* _Tâche 1_
Selon l'article sur le recrutement dans les fintechs, quelle part des intentions de recrutement concerne les profils « tech » ?
* _Tâche 2_
Reprenez sous forme de liste numérotée les lignes des données fournies, de la ligne contenant « 2488x1484 pixels. At » à la ligne contenant « tap(43, 118) », ces deux lignes comprises. Omettez les lignes vides.

* _Texte extrait_
—————
Le recrutement se tend dans les fintechs

La matière grise finira-t-elle par faire défaut aux fintechs françaises ? Ce qui est sûr, c’est que les quelque 2,3 milliards d’euros levés l’an dernier, en hausse de 174% par rapport à 2020, visent d’abord à étoffer les équipes. Qui, en trois ans, ont fait plus que doubler (+131 %). Selon l’étude publiée fin 2021 par France FinTech, 10.000 embauches (hors étranger) sont envisagées pour 2022, ce qui porterait les effectifs du secteur à près de 40.000 salariés. Et peut-être 10.000 de plus en 2023. Une prévision toute relative, précise Alain Clot, président de l’association (lire ‘La Parole à...’), qui a, lui, « le sentiment que cela pourrait aller plus vite que prévu ».
Dans le détail, les besoins actuels concernent en premier lieu les profils «tech» (35% des intentions de recrutements), loin devant les commerciaux (14%). Suivent les services client (13%), les produits (12%), les opérations (11%) et les services marketing et communication (9%). Les services ressources humaines, financiers et juridiques devraient se répartir à parts égales les 6% d’embauches restantes.
—————
* _Données fournies_
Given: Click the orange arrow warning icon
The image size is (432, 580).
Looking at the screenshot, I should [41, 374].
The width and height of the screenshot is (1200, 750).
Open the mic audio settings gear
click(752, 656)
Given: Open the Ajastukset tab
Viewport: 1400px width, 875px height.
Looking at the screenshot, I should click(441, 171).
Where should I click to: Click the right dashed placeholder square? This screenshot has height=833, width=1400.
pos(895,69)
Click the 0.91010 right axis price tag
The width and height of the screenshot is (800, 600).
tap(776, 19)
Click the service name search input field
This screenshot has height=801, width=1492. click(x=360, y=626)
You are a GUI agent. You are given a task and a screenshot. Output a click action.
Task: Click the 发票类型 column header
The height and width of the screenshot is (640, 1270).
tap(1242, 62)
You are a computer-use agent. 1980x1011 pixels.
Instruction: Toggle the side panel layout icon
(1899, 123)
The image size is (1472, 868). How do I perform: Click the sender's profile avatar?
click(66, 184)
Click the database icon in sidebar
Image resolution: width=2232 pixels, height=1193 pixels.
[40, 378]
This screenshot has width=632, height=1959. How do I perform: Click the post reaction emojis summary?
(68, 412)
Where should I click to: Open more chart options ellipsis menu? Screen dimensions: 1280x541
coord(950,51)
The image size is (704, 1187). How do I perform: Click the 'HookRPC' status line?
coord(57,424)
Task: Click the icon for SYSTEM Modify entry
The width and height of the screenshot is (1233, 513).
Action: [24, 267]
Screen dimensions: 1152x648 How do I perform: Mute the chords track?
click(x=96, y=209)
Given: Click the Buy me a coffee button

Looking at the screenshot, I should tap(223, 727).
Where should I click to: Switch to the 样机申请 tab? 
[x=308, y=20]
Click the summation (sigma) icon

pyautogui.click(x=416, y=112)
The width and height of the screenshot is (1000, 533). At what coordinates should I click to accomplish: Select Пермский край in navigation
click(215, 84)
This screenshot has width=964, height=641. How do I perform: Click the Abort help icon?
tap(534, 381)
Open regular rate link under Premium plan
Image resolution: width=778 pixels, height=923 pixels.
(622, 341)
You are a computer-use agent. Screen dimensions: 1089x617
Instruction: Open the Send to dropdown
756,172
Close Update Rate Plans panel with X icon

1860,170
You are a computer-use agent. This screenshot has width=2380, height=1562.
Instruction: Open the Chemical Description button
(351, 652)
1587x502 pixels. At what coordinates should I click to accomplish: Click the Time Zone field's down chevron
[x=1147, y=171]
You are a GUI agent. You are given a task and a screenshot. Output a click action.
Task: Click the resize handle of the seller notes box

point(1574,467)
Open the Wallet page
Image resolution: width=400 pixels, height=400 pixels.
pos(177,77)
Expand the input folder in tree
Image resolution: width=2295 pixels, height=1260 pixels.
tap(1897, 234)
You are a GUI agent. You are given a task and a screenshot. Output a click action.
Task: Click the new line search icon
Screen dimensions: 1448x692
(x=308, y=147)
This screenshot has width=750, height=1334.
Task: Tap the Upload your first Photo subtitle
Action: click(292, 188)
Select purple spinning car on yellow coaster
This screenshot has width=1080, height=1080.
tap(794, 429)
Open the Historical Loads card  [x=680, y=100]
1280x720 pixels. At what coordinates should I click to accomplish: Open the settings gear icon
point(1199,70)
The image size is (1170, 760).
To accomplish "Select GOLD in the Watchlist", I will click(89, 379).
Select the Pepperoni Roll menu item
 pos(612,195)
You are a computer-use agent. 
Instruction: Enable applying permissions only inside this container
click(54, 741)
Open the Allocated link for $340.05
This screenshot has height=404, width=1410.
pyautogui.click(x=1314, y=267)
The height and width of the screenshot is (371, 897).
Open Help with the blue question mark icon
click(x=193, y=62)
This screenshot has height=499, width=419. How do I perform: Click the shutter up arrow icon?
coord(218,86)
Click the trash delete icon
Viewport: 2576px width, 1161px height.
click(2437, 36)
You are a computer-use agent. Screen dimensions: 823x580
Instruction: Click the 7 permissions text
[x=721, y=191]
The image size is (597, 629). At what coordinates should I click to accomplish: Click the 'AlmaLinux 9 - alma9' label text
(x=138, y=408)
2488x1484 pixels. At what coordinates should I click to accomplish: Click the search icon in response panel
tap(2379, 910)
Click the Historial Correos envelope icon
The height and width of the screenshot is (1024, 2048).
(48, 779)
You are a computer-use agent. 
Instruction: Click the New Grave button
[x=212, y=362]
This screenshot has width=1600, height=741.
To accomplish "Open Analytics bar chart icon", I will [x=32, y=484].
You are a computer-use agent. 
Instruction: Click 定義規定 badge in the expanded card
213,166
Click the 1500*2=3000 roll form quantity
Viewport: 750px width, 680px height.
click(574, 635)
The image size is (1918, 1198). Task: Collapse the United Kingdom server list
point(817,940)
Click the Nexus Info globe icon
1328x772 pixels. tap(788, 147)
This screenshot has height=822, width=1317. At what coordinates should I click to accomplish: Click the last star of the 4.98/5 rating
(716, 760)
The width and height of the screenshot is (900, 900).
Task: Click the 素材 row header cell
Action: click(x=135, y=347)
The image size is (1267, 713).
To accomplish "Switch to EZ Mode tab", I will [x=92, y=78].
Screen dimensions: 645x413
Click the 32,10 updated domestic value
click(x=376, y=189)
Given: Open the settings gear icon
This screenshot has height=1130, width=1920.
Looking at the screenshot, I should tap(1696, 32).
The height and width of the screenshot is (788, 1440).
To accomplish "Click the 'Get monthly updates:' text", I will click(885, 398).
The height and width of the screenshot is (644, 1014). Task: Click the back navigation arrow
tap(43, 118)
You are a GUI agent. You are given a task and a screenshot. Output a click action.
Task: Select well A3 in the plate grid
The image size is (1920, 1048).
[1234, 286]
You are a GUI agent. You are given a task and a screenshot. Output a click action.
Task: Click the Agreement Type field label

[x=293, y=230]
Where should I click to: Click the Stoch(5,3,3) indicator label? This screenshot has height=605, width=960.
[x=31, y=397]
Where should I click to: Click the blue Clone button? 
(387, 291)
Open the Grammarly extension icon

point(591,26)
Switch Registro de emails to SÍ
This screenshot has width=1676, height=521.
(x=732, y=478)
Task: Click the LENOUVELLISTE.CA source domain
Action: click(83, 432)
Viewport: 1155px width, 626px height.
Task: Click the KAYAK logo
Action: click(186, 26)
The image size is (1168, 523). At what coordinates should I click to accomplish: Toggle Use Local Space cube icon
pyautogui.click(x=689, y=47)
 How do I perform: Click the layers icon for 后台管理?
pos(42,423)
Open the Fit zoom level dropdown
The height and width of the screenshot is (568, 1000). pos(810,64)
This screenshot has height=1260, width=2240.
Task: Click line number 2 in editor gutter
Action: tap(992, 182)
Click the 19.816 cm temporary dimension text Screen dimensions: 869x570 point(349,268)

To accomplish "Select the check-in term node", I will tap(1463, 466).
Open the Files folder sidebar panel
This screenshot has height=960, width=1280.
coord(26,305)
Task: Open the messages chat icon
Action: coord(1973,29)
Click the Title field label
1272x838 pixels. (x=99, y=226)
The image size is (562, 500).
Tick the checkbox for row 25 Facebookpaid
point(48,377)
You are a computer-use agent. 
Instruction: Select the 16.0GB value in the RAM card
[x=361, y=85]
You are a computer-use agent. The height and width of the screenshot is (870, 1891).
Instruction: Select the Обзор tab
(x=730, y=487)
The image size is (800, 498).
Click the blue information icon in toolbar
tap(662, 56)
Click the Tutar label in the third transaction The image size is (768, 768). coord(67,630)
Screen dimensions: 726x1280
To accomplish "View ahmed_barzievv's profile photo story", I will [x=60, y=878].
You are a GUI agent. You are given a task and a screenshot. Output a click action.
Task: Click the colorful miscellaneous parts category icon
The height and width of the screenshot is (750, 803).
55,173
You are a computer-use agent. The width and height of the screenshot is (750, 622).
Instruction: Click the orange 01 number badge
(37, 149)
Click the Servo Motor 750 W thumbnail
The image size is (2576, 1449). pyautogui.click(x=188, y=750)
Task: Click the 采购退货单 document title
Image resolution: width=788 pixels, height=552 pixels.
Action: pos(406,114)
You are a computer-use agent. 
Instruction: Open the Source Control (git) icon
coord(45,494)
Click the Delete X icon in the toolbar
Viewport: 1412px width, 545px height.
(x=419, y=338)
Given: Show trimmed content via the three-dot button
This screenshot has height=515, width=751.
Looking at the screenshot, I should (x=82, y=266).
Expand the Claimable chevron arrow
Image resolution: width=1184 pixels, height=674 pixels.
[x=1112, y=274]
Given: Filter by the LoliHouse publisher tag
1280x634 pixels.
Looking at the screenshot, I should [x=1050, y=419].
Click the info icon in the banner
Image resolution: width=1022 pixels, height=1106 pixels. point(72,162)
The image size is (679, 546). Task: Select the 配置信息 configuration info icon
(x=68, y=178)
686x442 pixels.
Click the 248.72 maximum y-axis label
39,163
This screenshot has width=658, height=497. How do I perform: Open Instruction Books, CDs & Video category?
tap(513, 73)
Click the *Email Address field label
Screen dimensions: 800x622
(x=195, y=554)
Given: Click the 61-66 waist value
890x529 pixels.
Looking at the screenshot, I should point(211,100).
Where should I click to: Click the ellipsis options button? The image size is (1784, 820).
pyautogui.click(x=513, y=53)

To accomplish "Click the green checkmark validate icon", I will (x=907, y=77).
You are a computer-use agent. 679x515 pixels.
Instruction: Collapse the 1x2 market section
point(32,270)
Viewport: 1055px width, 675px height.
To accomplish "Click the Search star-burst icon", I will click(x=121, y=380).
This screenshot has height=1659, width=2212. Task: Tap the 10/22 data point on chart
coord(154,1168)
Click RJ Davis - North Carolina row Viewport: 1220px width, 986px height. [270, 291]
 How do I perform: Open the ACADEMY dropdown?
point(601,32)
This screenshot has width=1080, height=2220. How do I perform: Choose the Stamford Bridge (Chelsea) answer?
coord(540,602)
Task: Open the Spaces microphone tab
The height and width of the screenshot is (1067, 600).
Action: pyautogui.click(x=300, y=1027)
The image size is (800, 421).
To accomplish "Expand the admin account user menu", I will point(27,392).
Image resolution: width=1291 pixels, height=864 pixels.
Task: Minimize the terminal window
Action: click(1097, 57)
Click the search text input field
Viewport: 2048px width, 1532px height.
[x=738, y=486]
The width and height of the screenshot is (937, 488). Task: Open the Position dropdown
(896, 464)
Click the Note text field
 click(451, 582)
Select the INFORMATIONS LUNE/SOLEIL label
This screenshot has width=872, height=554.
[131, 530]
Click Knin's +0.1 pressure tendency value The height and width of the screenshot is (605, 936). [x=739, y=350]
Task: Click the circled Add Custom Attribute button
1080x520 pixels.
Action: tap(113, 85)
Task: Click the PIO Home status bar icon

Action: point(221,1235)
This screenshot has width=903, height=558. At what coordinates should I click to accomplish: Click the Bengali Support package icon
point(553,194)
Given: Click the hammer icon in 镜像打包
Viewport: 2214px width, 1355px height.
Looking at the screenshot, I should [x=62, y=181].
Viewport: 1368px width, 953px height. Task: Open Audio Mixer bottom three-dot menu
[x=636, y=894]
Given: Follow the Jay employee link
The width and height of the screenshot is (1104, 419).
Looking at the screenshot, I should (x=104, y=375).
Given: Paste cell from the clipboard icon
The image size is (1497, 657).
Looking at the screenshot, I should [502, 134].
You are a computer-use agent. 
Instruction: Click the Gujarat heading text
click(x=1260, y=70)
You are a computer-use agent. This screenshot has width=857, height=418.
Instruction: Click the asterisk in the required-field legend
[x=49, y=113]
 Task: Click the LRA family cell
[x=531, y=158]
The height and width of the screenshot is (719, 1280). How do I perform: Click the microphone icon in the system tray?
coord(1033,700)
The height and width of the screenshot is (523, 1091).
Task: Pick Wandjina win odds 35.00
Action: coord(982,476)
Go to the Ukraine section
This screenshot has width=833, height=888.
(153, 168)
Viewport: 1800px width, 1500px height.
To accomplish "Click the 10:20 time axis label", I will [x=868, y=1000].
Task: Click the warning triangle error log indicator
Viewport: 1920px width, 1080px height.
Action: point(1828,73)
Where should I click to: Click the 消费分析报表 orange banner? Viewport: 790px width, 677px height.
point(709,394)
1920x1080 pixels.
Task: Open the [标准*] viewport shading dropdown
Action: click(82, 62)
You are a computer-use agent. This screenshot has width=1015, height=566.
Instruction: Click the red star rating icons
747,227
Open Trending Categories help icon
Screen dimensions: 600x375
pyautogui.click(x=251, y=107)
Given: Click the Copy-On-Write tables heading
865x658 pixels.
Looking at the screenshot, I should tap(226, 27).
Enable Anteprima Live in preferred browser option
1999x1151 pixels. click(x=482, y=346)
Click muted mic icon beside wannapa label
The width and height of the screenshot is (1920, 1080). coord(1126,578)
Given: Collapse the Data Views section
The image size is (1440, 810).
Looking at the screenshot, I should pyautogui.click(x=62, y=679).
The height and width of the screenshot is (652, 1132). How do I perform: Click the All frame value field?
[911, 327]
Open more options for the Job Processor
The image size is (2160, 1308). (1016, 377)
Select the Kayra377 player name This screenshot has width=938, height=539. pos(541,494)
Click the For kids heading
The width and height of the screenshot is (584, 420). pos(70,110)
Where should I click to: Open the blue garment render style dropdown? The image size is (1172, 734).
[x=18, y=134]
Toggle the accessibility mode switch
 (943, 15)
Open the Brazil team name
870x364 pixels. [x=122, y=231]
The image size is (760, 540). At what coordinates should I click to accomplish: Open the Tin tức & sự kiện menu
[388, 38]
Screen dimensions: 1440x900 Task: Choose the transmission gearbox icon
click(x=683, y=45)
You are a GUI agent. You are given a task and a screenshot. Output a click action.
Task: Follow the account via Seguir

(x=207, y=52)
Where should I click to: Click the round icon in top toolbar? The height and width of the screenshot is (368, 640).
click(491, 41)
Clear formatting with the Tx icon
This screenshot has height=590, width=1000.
—————
* _Réponse complète 1_
Les profils « tech » représentent 35 % des intentions de recrutement.

* _Réponse complète 2_
1. 2488x1484 pixels. At what coordinates should I click to accomplish: Click the search icon in response panel
2. tap(2379, 910)
3. Click the Historial Correos envelope icon
4. The height and width of the screenshot is (1024, 2048).
5. (48, 779)
6. You are a computer-use agent. 
7. Instruction: Click the New Grave button
8. [x=212, y=362]
9. This screenshot has width=1600, height=741.
10. To accomplish "Open Analytics bar chart icon", I will [x=32, y=484].
11. You are a computer-use agent. 
12. Instruction: Click 定義規定 badge in the expanded card
13. 213,166
14. Click the 1500*2=3000 roll form quantity
15. Viewport: 750px width, 680px height.
16. click(574, 635)
17. The image size is (1918, 1198). Task: Collapse the United Kingdom server list
18. point(817,940)
19. Click the Nexus Info globe icon
20. 1328x772 pixels. tap(788, 147)
21. This screenshot has height=822, width=1317. At what coordinates should I click to accomplish: Click the last star of the 4.98/5 rating
22. (716, 760)
23. The width and height of the screenshot is (900, 900).
24. Task: Click the 素材 row header cell
25. Action: click(x=135, y=347)
26. The image size is (1267, 713).
27. To accomplish "Switch to EZ Mode tab", I will [x=92, y=78].
28. Screen dimensions: 645x413
29. Click the 32,10 updated domestic value
30. click(x=376, y=189)
31. Given: Open the settings gear icon
32. This screenshot has height=1130, width=1920.
33. Looking at the screenshot, I should tap(1696, 32).
34. The height and width of the screenshot is (788, 1440).
35. To accomplish "Click the 'Get monthly updates:' text", I will click(885, 398).
36. The height and width of the screenshot is (644, 1014). Task: Click the back navigation arrow
37. tap(43, 118)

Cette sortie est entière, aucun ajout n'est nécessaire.